**DOCUMENT TEXT**:
= Beginning of Section =

The time-series data now handled by TigerData is also critical for Evergen’s energy optimization service. That service includes behind-the-meter optimization (machine learning optimization that delivers advanced individualized electricity cost-minimization) and front-of-meter optimization (which enables dispatchable assets to be monetized).
What Adopting Tiger Cloud Meant for Evergen
For Evergen, replacing MongoDB with Tiger Cloud cut Kubernetes cluster resource usage by more than 50%. Cost savings, efficient compression, tiered storage, and constant access to historical data meant newfound technical and business agility.
“Having that freedom to decide how much data to keep, what’s useful, and what’s not,” says Jose, “has been a huge win because before there was a hard limit of how much data we could store. Now we have that flexibility to say this old data—we want to keep it in S3. It will be slower to access, but that’s fine. And we want to keep this much data in high-performance storage. Definitely that has been a huge win for the organization because Tiger Cloud is essentially Postgres enhanced.”
Tiger Cloud also simplified Evergen’s stack: “Simplifying our architecture—being able to replace all these different specific databases—that’s a huge thing for overall complexity of the architecture, which makes extending this in the future easier as well.”
Accessing all the raw data meant they can reference it for debugging and trace it to particular devices—which is much easier to do with raw data than with pre-aggregated data. With unconstrained raw data storage, Evergen also gained the benefit of real-time analytics insights.
“The ability to store all the raw data,” explains Jose, “means we can create new aggregations that we haven’t even considered—on the fly. We couldn’t do that before. With TigerData, if tomorrow we decide we need this new data derived from the raw data, we can just create a new aggregate, run the whole backfill process, and that’s it—we have it. That’s huge for flexibility, where we don’t need to predict what we’ll need a month or a year from now.”

= End of Section =

**EXTRACTED DATA**:
= Beginning of Section =

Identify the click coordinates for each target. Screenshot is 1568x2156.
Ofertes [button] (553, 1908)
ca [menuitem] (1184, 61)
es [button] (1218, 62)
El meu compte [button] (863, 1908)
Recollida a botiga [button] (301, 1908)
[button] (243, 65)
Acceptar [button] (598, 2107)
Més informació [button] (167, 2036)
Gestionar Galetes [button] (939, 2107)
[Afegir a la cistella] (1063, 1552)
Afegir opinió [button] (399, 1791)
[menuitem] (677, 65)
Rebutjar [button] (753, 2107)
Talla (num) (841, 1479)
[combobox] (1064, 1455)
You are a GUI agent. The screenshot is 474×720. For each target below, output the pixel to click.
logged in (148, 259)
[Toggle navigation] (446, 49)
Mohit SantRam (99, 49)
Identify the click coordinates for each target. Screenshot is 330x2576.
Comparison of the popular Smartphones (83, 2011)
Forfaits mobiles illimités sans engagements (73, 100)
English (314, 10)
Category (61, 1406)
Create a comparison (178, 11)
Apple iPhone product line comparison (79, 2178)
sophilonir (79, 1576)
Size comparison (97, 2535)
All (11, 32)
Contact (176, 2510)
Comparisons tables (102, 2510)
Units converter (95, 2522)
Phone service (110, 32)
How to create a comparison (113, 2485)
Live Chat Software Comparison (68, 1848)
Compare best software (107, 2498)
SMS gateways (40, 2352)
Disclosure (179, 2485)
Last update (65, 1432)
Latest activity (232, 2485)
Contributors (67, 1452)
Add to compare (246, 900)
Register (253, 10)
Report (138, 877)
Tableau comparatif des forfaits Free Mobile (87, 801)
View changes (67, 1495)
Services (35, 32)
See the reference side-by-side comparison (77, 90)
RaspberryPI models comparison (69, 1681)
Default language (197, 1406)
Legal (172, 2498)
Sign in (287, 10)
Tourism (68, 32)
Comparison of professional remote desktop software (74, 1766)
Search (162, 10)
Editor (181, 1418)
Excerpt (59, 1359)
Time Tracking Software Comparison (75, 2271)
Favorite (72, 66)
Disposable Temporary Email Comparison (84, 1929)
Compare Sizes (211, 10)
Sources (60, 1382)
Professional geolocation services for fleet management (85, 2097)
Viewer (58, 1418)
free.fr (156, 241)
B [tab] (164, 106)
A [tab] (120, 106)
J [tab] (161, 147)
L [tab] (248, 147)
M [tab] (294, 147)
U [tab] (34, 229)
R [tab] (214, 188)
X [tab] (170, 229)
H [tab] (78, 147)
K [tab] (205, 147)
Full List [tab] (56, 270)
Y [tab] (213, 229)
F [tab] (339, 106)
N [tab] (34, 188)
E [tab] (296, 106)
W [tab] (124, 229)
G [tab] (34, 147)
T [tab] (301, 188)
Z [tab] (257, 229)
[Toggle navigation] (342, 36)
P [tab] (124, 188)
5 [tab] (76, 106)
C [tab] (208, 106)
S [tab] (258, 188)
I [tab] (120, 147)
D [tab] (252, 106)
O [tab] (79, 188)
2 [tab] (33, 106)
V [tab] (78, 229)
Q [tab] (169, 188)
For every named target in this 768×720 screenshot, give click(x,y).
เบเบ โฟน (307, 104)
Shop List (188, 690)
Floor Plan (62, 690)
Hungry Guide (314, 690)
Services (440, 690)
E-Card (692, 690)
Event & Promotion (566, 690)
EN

= End of Section =

Write the next part of the Evergen case study on switching to Tiger Cloud, starting right after its last paragraph.

Built on familiar Postgres, Tiger Cloud had a positive impact on team onboarding. “Because everyone knows SQL, at some level, and everyone has worked with SQL at some point in their careers, it was straightforward for [newly hired engineers] to just jump into the storage code and figure out what was happening.”
Future Plans Using TigerData
Choosing TigerData helped Evergen future-proof their architecture as they scaled. “It is true—you can use Postgres for everything these days. There’s an extension for absolutely everything. That was another big factor for the decision—thinking what if we need to store this type of data in the future? Oh yeah, there’s this extension already available. Having that possibility—I think it was a big thing for the company,” says Jose.
With TigerData, Evergen built a data foundation for scalability to support their plans to reach new markets and increase the amount of devices they have by an order of magnitude. Evergen is also planning to use a feature TigerData is working on, that would make the data Evergen has in Tiger Cloud available to other teams that might be using different tooling.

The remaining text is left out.